> _What this task involves_
Please reproduce the records below word for word, leaving out the pictures.
* * * *
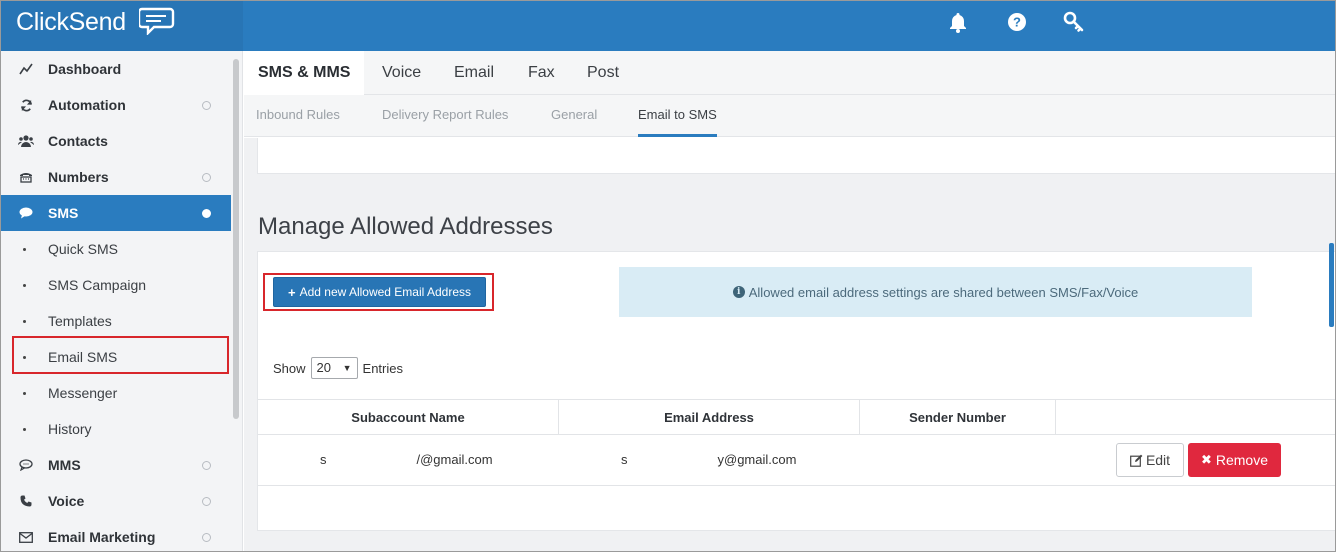 This screenshot has height=552, width=1336. What do you see at coordinates (26, 501) in the screenshot?
I see `phone-icon` at bounding box center [26, 501].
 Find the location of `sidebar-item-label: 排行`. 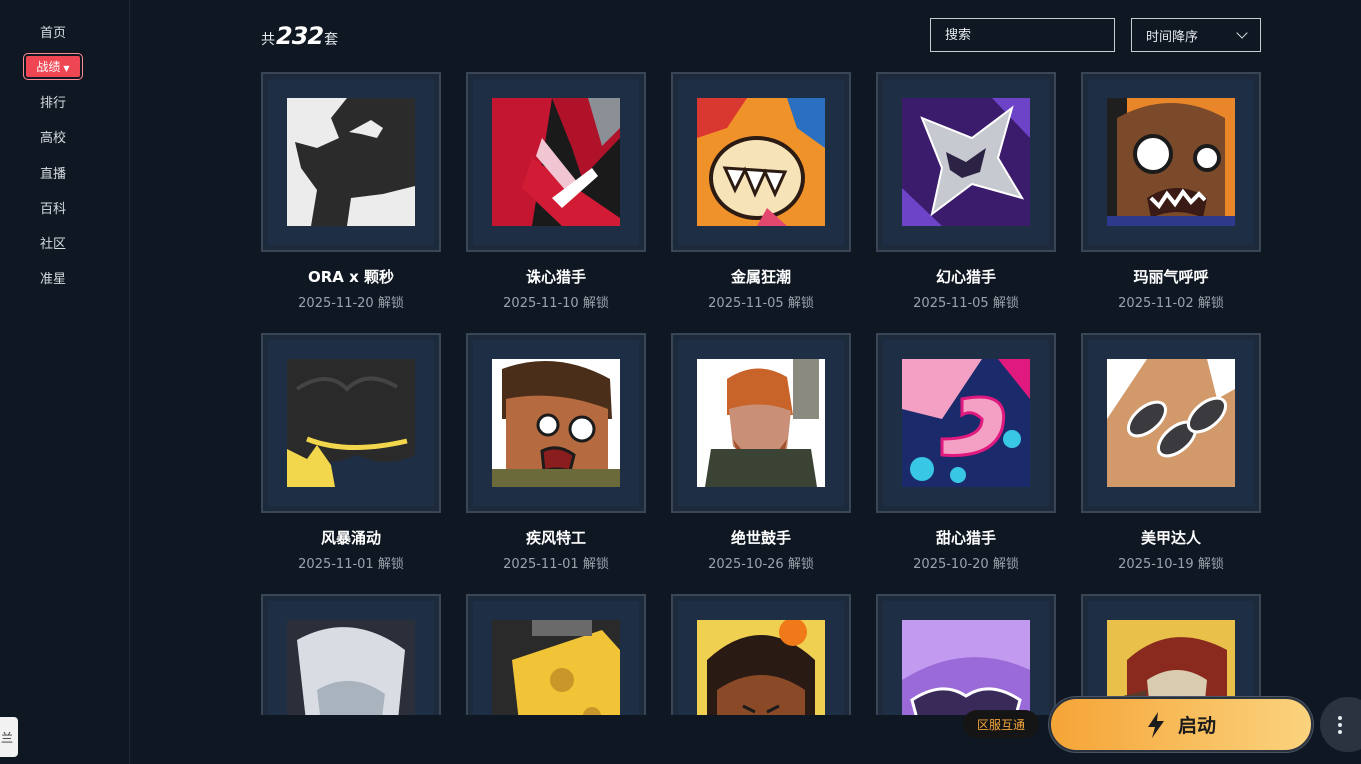

sidebar-item-label: 排行 is located at coordinates (52, 104).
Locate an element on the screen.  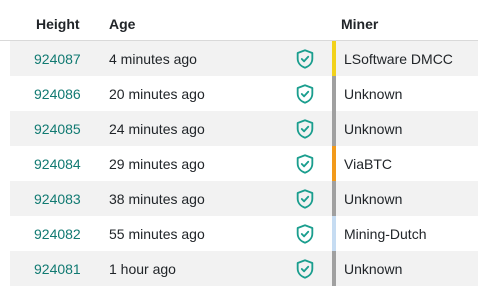
block-miner: ViaBTC is located at coordinates (368, 164).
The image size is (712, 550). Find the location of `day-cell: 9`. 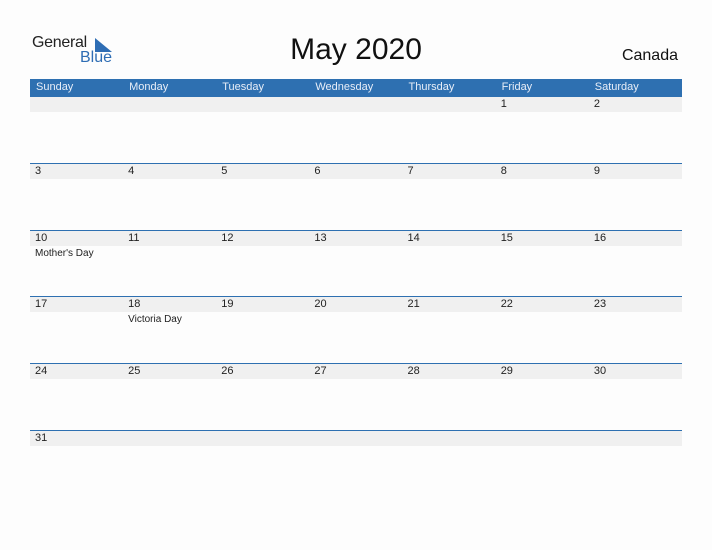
* * * *
> _Expected output_
 This screenshot has height=552, width=1336. What do you see at coordinates (26, 501) in the screenshot?
I see `phone-icon` at bounding box center [26, 501].
 Find the location of `sidebar-item-label: 排行`. 

sidebar-item-label: 排行 is located at coordinates (52, 104).
Locate an element on the screen.  
block-miner: ViaBTC is located at coordinates (368, 164).
The image size is (712, 550). Find the location of `day-cell: 9`. 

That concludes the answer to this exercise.